Re: Failback to old master

Поиск
Список
Период
Сортировка
От Ants Aasma
Тема Re: Failback to old master
Дата
Msg-id CA+CSw_u0kw9ZdzMTxm5o6B1G0qKFP7=mFyG91h2wWdq2vLb_-w@mail.gmail.com
обсуждение исходный текст
Ответ на Re: Failback to old master  ("Maeldron T." <maeldron@gmail.com>)
Ответы Re: Failback to old master  (Heikki Linnakangas <hlinnakangas@vmware.com>)
Re: Failback to old master  ("Maeldron T." <maeldron@gmail.com>)
Список pgsql-hackers
On Tue, Nov 11, 2014 at 11:52 PM, Maeldron T. <maeldron@gmail.com> wrote:
> As far as I remember (I can’t test it right now but I am 99% sure) promoting the slave makes it impossible to connect
theold master to the new one without making a base_backup. The reason is the timeline change. It complains. 
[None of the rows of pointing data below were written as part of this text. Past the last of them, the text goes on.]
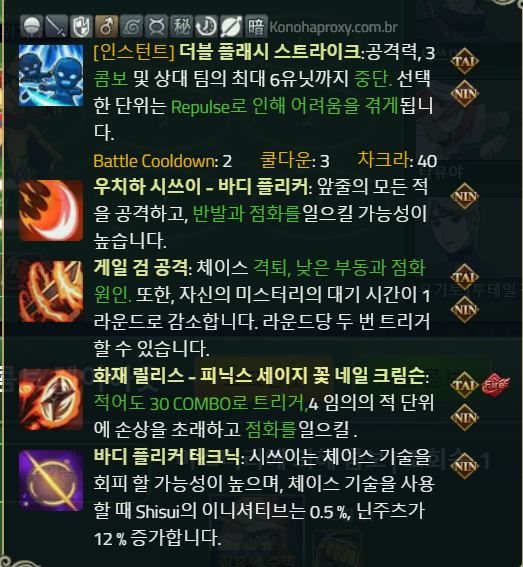Click the clock attribute icon in top row
The image size is (523, 567).
click(207, 26)
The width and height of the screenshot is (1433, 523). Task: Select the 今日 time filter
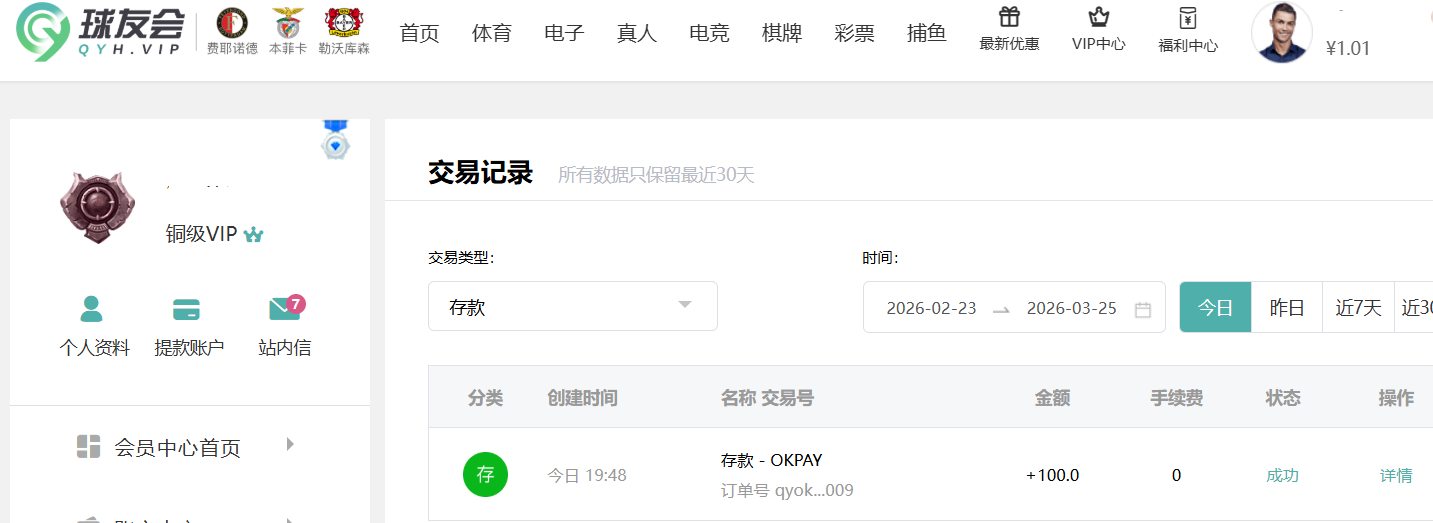[x=1215, y=308]
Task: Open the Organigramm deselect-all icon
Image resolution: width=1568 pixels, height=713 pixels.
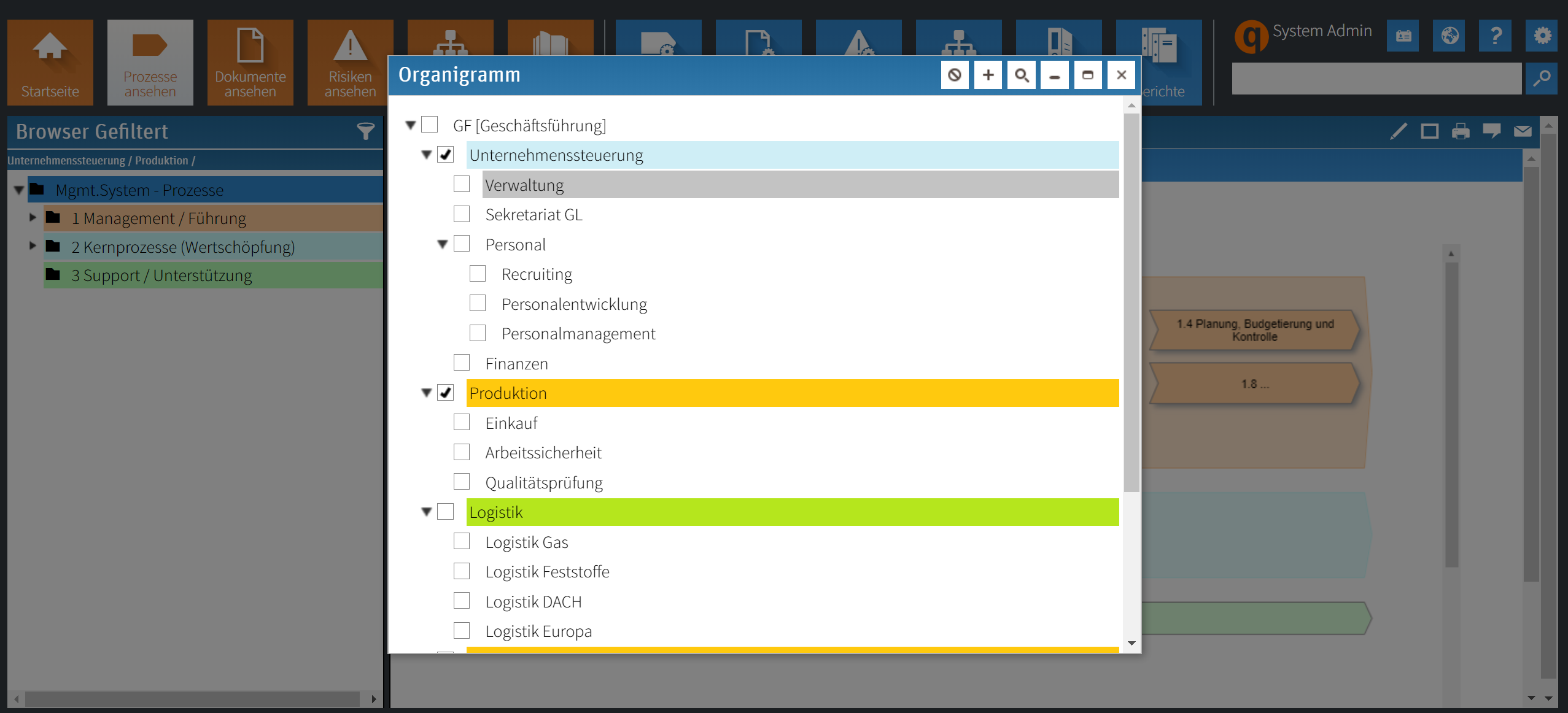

A safely shut down master (-m fast is safe) can be safely restarted as
a slave to the newly promoted master. Fast shutdown shuts down all
normal connections, does a shutdown checkpoint and then waits for this
checkpoint to be replicated to all active streaming clients. Promoting
slave to master creates a timeline switch, that prior to version 9.3
was only possible to replicate using the archive mechanism. As of
version 9.3 you don't need to configure archiving to follow timeline
switches, just add a recovery.conf to the old master to start it up as
a slave and it will fetch everything it needs from the new master.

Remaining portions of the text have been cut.